Com pedidos de contratações imediatas e melhorias no plano de saúde, o Sindicato dos Trabalhadores dos Correios (Sintect-AM) promoveu uma manifestação na manhã desta quarta-feira (2) em frente à sede dos Correios, na Rua do Congresso, Centro de Manaus. A entidade informou que 60% do efetivo na capital participou do protesto. A manifestação foi simultânea em outros 20 Estados.


O presidente do Sintect-AM, Luiz Ribeiro, afirmou que a empresa vem tratando os funcionários de forma truculenta, e, segundo ele, oprimindo-os no local de trabalho. Conforme Ribeiro, a falta de profissionais faz com que a empresa obrigue o contingente a trabalhar em horário dobrado. “Eles estão agindo de uma forma que os trabalhadores deem o máximo sem nenhuma condição”, disse Ribeiro, ao ressaltar que só em Manaus o déficit de empregados dos Correios é de 150 pessoas.
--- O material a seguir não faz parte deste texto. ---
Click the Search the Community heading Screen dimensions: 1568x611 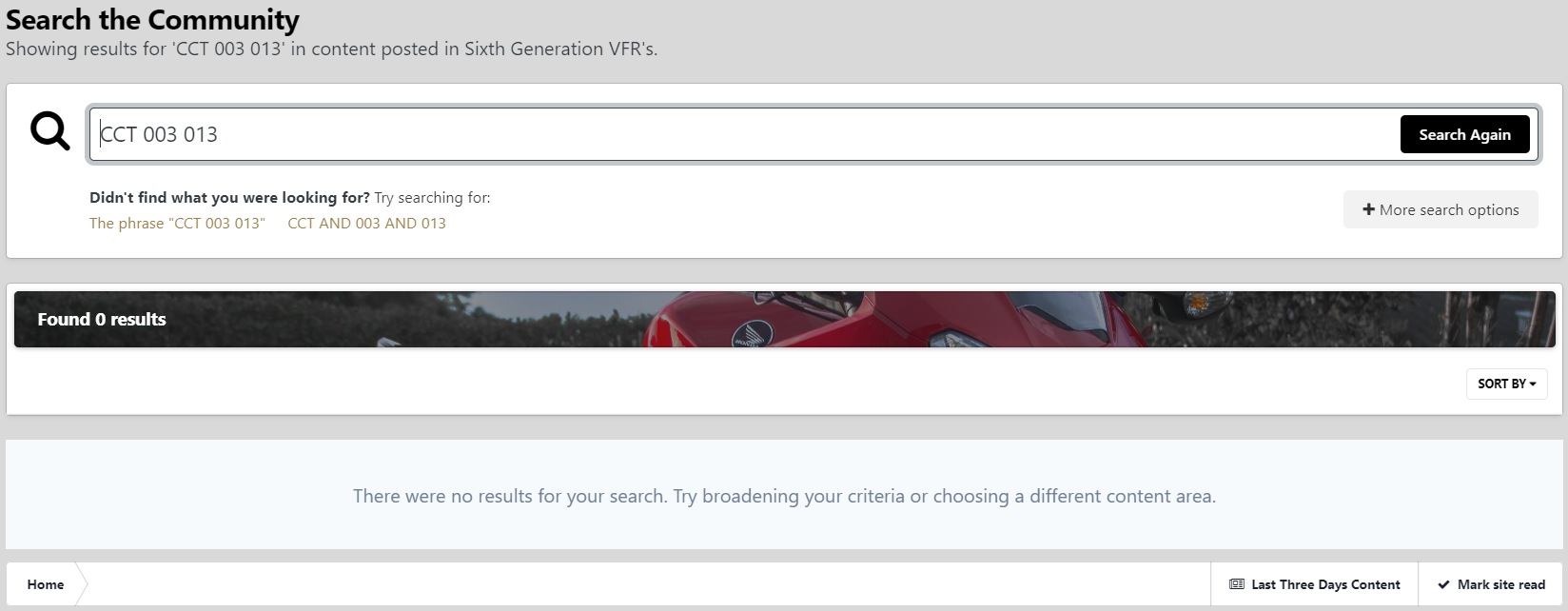pyautogui.click(x=152, y=19)
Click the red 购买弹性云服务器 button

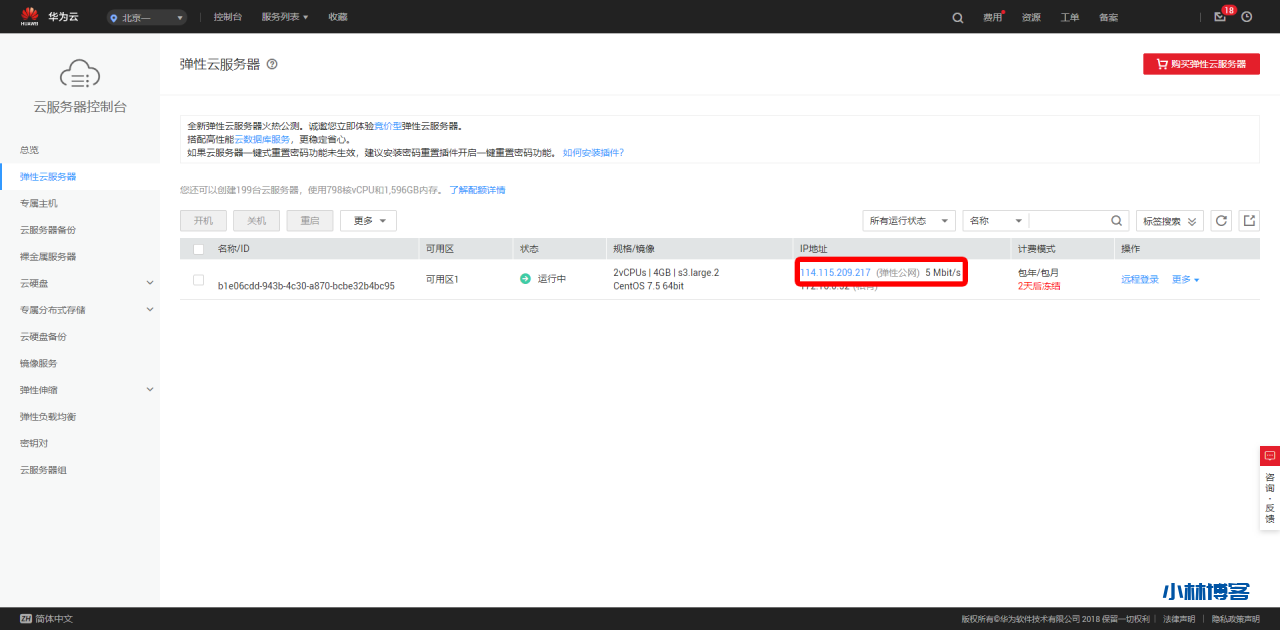click(x=1201, y=63)
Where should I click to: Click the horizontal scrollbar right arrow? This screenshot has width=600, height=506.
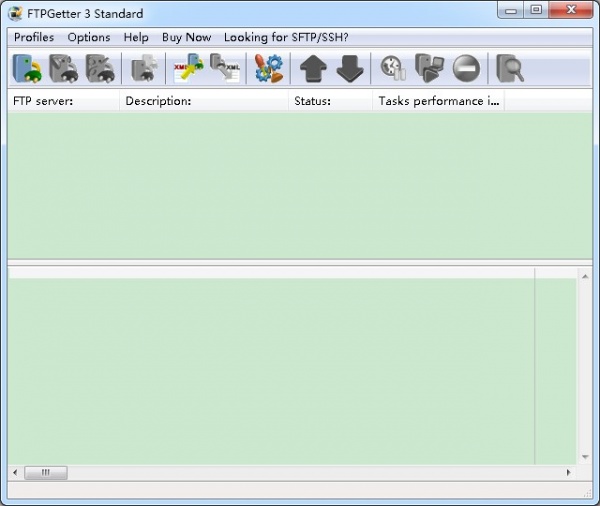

A intenção foi alertar a direção da empresa para uma paralização geral.

Também é reclamação recorrente da categoria o plano de saúde. De acordo com Ribeiro, atualmente a assistência médica se iguala ao Sistema Único de Saúde (SUS). “O plano é debilitado. Não há médicos e especialistas. Até a cirurgia de um colega é uma dificuldade, pois tem que ser liberado em Brasília. Com o Plano Postal Saúde nós gastamos muito por um atendimento ruim”, reclamou.

Serviços

Em nota, a Empresa Brasileira de Correios informou que a paralização é legitima, no entanto a considerou injustificada, “uma vez que nenhum direito trabalhista foi retirado e que as negociações do acordo coletivo estão próximas”.

Em relação ao concurso público, a estatal informou que é a maior da América Latina em número de empregados, com cerca de 120 mil trabalhadores, dos quais 13 mil foram contratados somente no último concurso. Conforme a empresa, a eventual e pontual falta de profissionais está sendo suprida, em estrito cumprimento à legislação, com empregados temporários. No momento, a empresa está realizando estudo para reavaliar a necessidade de pessoal em cada localidade.

A direção dos Correios ratifica que não haverá privatização. Assim como as representações sindicais, também defende a empresa 100% pública e comprometida com os interesses nacionais.

A empresa informou ainda que, apesar das paralisações de alguns trabalhadores, as agencias estão operando com normalidade em todo o Brasil. A paralisação parcial que ocorre nesta quarta-feira (27) não afeta o atendimento à população. Todas as agências estão abertas e todos os serviços, inclusive a entrega de Sedex e o Banco Postal, estão disponíveis.